Founder, TopOfTheCircle.com

When Leslie LaFronz attended Northern Valley Regional at Demarest (N.J.) before embarking on a stellar playing career at Northwestern University in the late 1980s, there were a scant eight field hockey-playing schools in Bergen County, N.J.

Today, even after hard work promoting the sport through various club teams, coaching Wayne (N.J.) Valley High for a decade, and now as head coach at Ramapo College of New Jersey, there are still only about eight field hockey teams in Bergen County.

"It was kind of hard for me because when I was handed the job in the spring of 2003, I didn't have the time to recruit," LaFronz says. "I had to bring in three or four recruits, and the rest I had to get from students who were already on campus."

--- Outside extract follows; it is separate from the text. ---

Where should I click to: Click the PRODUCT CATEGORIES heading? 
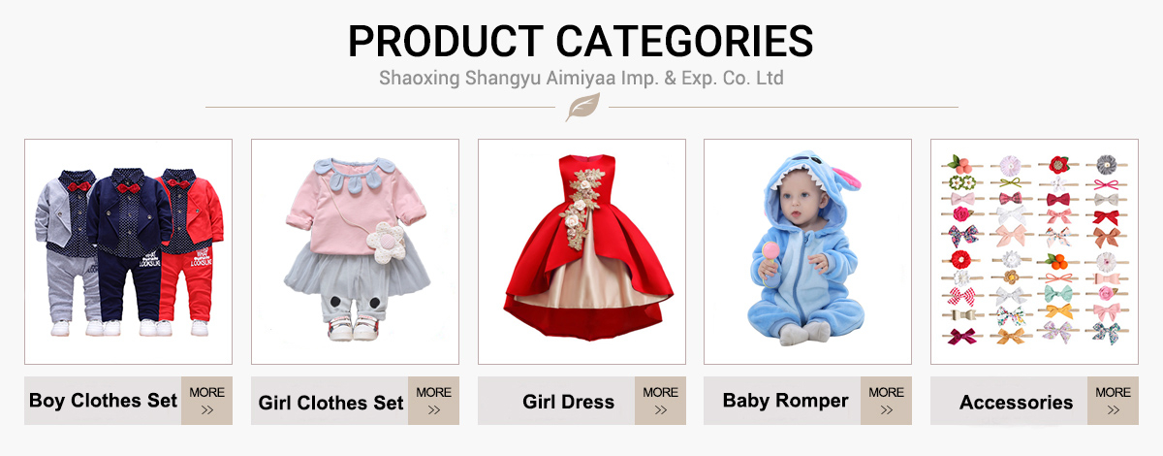coord(581,42)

The thing is, Ramapo College of New Jersey is located in Mahway, N.J., near the median center of field hockey in the United States. The New York border is a scant few miles away, and Pennsylvania's hockey-rich Pocono region is a short drive.

That's three states with more than half of the available secondary schools in the United States. But the 2004 roster only has New Jersey players on it.

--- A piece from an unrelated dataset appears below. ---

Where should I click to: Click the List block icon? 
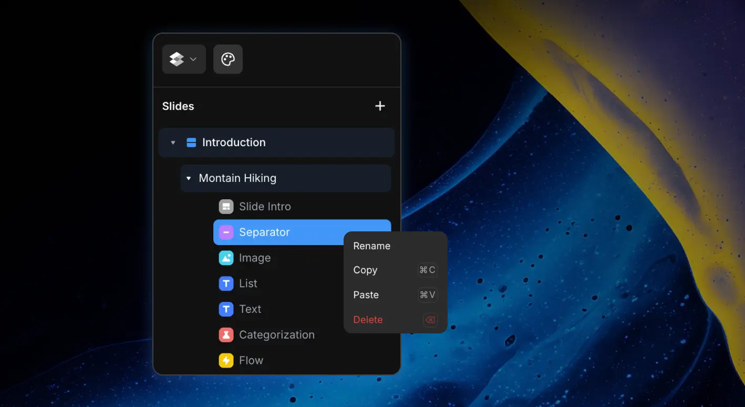point(226,283)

"I think that's because of the discount to in-state students," she says. "The thing is, we've gone from being a commuter school a few years ago to having to accomodate the 3,000 students who now live on campus. We can't keep up with the demands of the students."

A $45 million athletic center is now a major feature of the campus, and LaFronz is taking as much of an advantage of that investment as possible. The Roadrunners entered their second season as a varsity program in 2004, and have begun to show themselves as more-than-worthy competitors in the New Jersey Athletic Conference (NJAC), the toughest Division III field hockey conference in the nation.

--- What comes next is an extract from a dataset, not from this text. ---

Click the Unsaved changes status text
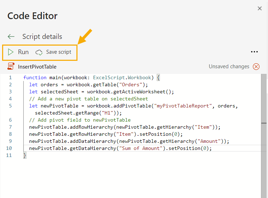This screenshot has width=268, height=198. 229,66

"We're right there," LaFronz says. "We lost 9-0 to Montclair State last year and lost only 3-0 this year. We also took The College of New Jersey to overtime and lost."

One big reason for the Roadrunners' improvement in 2004 is the team's starting goalkeeper, Katelyn Ferguson. She was a tranfer from William Paterson who wanted to play closer to her High Point home.

"After the TCNJ game, the coaches came to me and said, 'You have a Division I goalie on your hands,'" LaFronz says. "She had over 30 saves against TCNJ, and she has that work ethic that tells me that she wants to win."

Ferguson, a sophomore, holds the team's captaincy.

"Not everyone wants that responsibility," LaFronz says. "And, being a first-year team, I didn't want to pick a captain."

Another player who has done well for Ramapo in its second varsity season is attacker Katie Stern, who played for LaFronz at Wayne (N.J.) Valley.

In the second half of a mid-season game at Hood College, Stern broke a goalless draw with a dipping blast from 12 yards, then snaked a shot from the edge of the D into the goal cage four minutes later.

LaFronz has a lot to do in order to compete in the NJAC, but she knows that her building process has barely started, with a roster full of sophomores and freshman players.

Much of her work has to do with getting potential upstate recruits interested in the school, and to get more upstate programs instituted.

It will be a long haul; the state's better recruits still come from south of Interstate 195, and the state's scholastic tournament is the only one that had to redraw its boundaries to give northern teams a competitive chance against the powerful South Jersey schools.

"Well, it's not that you're not getting quality from the North Jersey schools," LaFronz says. "It's more about the quantity."

And that appears to be an object lesson coming from the 2003 season; the varsity had just 13 members that first season.

"To come out of that season with no major injuries was just amazing," LaFronz says. "The indicators are all there for a tremendous career for these girls."